自然を守るワイン造りが実現した!天狗沢ヴィンヤードの新しい試みとは
山梨県甲州市に位置する「シャトー・メルシャン 天狗沢ヴィンヤード」が、環境省より自然共生サイトに認定されたことが発表されました。この認定は、持続可能な取り組みを通じて生物多様性を保全する果敢なアプローチを証明するもの。また、キリングループにとって3件目の認定となり、227周年を迎えるメルシャン株式会社が引き続き自然との共生を進めていることがわかります。

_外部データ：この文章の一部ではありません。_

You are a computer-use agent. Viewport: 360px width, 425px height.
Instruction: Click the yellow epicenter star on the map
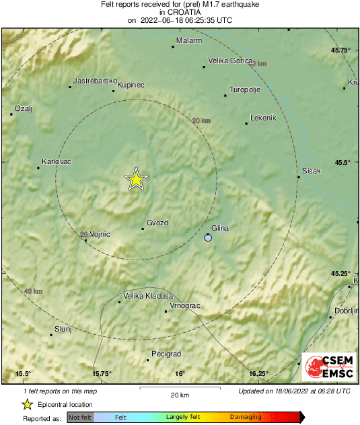(x=136, y=180)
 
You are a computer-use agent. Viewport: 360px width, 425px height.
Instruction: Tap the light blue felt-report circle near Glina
(x=209, y=238)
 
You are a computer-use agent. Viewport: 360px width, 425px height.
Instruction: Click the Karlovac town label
(x=57, y=162)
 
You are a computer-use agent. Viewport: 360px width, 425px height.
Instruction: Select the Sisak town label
(x=312, y=171)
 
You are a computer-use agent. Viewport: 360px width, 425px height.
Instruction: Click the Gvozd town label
(x=157, y=223)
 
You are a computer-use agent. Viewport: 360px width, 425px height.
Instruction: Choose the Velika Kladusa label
(x=148, y=296)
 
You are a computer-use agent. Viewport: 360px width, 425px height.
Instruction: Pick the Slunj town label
(x=62, y=328)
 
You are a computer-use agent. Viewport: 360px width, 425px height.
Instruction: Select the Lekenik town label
(x=263, y=118)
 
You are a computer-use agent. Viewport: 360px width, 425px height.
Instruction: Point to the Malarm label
(x=189, y=41)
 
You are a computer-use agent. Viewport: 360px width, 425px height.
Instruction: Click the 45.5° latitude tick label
(x=341, y=162)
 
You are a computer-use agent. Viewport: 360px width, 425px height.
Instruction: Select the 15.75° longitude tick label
(x=102, y=374)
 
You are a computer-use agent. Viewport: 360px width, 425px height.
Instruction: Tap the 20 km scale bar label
(x=179, y=395)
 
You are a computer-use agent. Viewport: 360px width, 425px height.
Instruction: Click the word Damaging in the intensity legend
(x=246, y=417)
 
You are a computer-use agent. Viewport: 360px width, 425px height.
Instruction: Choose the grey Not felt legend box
(x=80, y=418)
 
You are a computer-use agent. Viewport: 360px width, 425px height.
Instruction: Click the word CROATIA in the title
(x=180, y=12)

天狗沢ヴィンヤードの最大の特徴は、その生態系を守り育てる取り組みにあります。2014年から農研機構と協力し行ってきた研究の成果が、自然共生サイトに認定される根拠となりました。もともと地方はシカの食害により、多様性の低い環境でしたが、2017年に開園した後、定期的なモニタリングと生物多様性の確認を行い、その結果、2025年には111種の植物と30種の蝶類の生息を確認しているとのこと。また、そこには希少種も含まれているため、その価値は計り知れません。
このように自然環境が回復する過程を通じて「ネイチャー・ポジティブ」の概念を実現することが期待されており、これにより社会全体が生物多様性の保護に寄与することを目指しています。キリングループは自社管理畑の拡大を通じて、高品質なブドウの生産を図りながら、環境保全にも取り組んでいます。
天狗沢ヴィンヤードのワインが新発売
そんな天狗沢ヴィンヤードから新しいワインが登場します。2026年4月7日(火)に「天狗沢テンプラニーリョ 2024」と「天狗沢アルバリーニョ 2025」の2種類が発売されます。
赤い花やカシスの華やかな香りが特徴で、スパイシーなニュアンスときめ細やかなタンニンが楽しめるワインです。
洋ナシや青リンゴのフレッシュで爽やかな香りが広がり、カリンを思わせる果実感が特徴の白ワインです。
これらのワインは、メルシャン直営のECショップやワイナリーショップで購入可能。特に、自然環境を守りながら育てられたブドウの背景を知った上で味わうことができるこの機会は、ワイン愛好者にとっても特別な体験となることでしょう。
自然と共に生きるビジョン
キリングループは自然の力を活用しながら、持続可能なビジネスモデルを追求しています。生物資源や水資源、さらには気候変動の影響など複雑に絡む環境課題に対し、包括的なアプローチを通じて「ポジティブインパクト」を与える取り組みが重要です。これにより、自然の恵みを未来の世代に伝えるための価値観を共有し、社会全体の意識改革へとつなげていくことを目指しています。
天狗沢ヴィンヤードの自然共生としての新たな取り組みとその成果は、環境保護の一例として模範的な存在です。また、ワインを通じて自然の大切さを再認識するきっかけともなります。未来にわたり、こういった取り組みが多くの場で広がっていくことを願っています。